O parlamentar se disse “espantado” com o resultado do último levantamento do Instituto Datafolha, publicado no domingo passado, que aponta o ex-presidente Lula – preso há 67 dias na Superintendência da Polícia Federal em Curitiba – na liderança das intenções de voto. “Um homem na prisão, condenado, é o primeiro lugar nas pesquisas, é o primeiro lugar numa eleição, se fosse feita hoje. O que está ocorrendo? Qual a leitura que se pode fazer desta eleição? É o descrédito dos outros (prováveis candidatos)? Pelo menos, o ex-presidente Lula é aquele que algo lhe fez de bom e esses outros não demonstram o mínimo de crédito para a população e vemos situações embaraçosas como essa”, observou.

Para Mesquita, não adianta a população ficar “culpando Brasília, ficar culpando os desmandos que lá ocorrem, se na hora do voto você vende por R$ 50, R$ 100 e troca por qualquer benesse”. “Enquanto não sair do povo, da vontade sagrada, que pode sair das urnas um modelo que representa a população, nós não teremos as transformações que queremos. Se na hora de votar, você vender o seu voto, você não tem mais o que reclamar, você não é mais dono da sua cidadania. Nós devemos discutir. Para cada problema, devem existir várias soluções. É salutar que não haja um pensamento só, que haja situação e oposição”, defendeu.

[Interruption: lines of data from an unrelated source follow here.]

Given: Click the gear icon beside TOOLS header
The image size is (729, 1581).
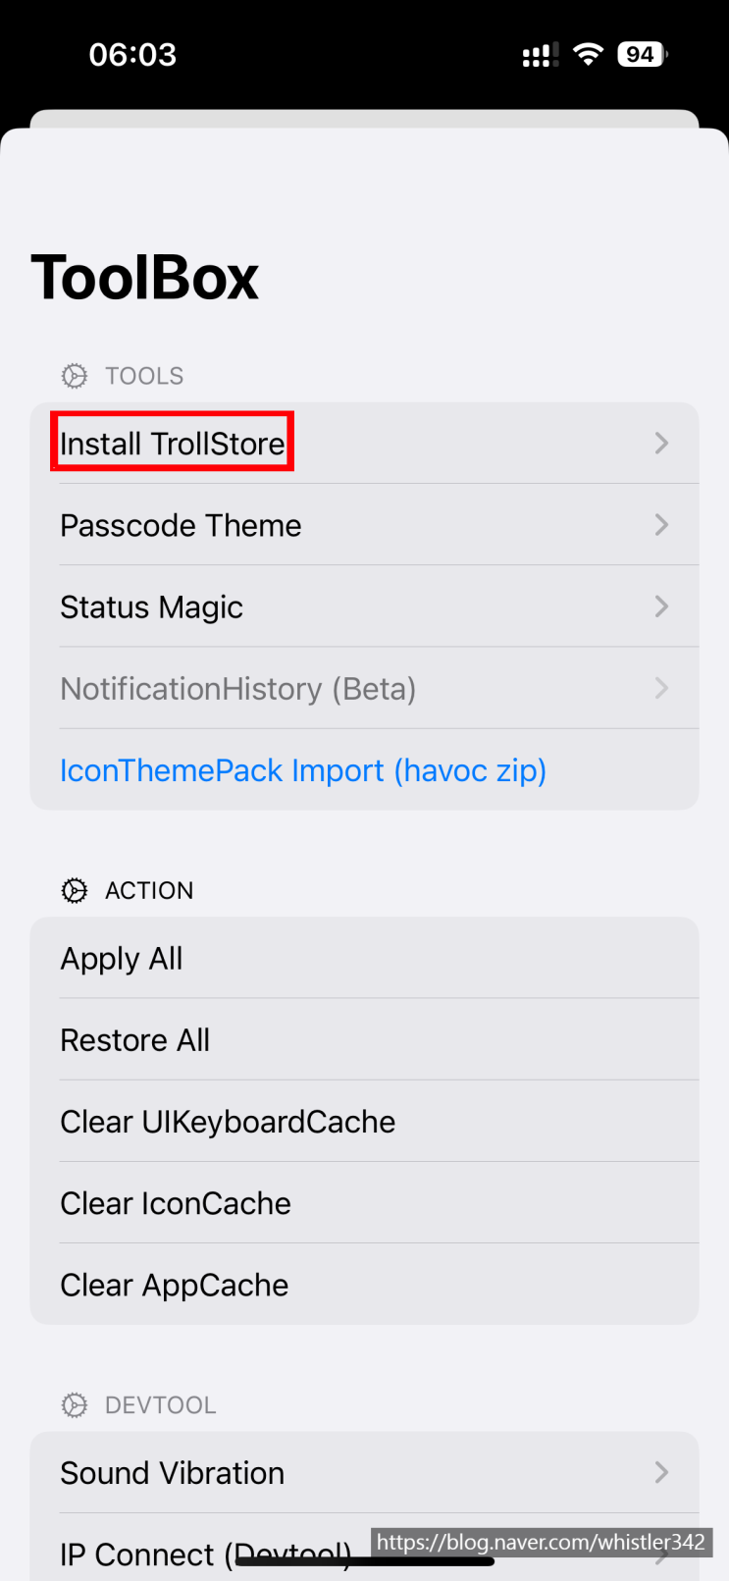Looking at the screenshot, I should 74,375.
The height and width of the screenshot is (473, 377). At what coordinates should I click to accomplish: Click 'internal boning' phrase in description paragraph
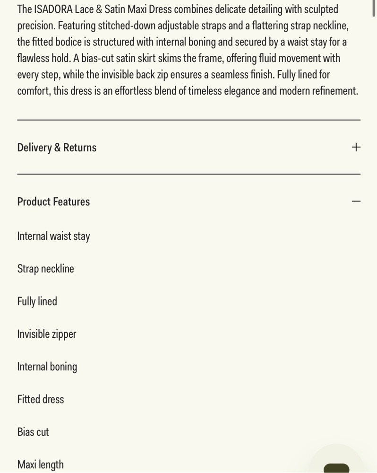pos(186,42)
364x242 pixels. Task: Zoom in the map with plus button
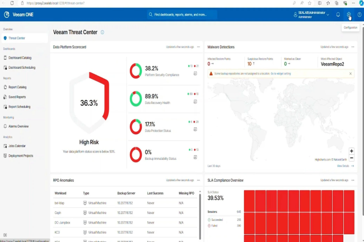351,151
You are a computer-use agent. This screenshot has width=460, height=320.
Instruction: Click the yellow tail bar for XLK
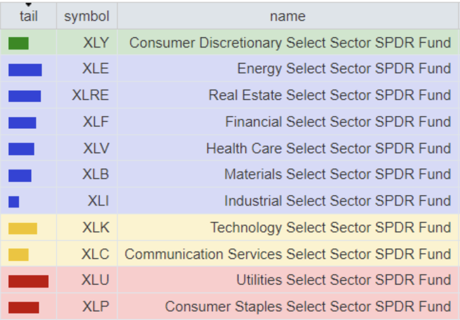click(x=22, y=228)
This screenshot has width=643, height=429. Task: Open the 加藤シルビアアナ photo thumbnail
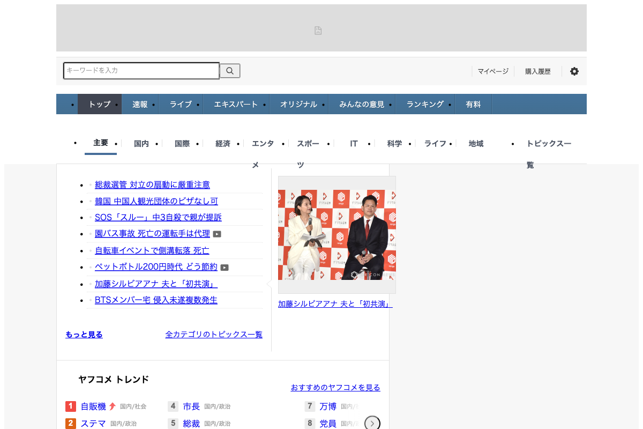click(337, 234)
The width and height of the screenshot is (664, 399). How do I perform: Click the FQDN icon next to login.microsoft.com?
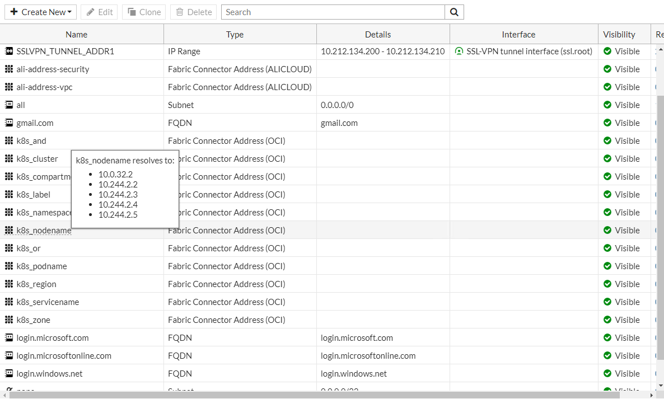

O deputado criticou, ainda, as divergências entre as alianças feitas a nível federal e estadual, em prol da permanência de políticos no poder, e fez referência às alianças costuradas pelo Governo do Estado, que é administrado pelo PT, com partidos como o MDB, opositores no plano nacional. “Da fronteira do Ceará pra cá, é todo mundo junto, quando a pessoa passa da fronteira, aí um já é Temer, outro já é Lula. Como as pessoas vão se apresentar nesta eleição para a população? Porque essa luta que está sendo feita pelos nossos representantes lá em Brasília, nem de longe é a que nós queremos. Temos o presidente mais impopular da história desse País. O que vamos fazer? Mandar essas pessoas de volta pra lá”, questionou.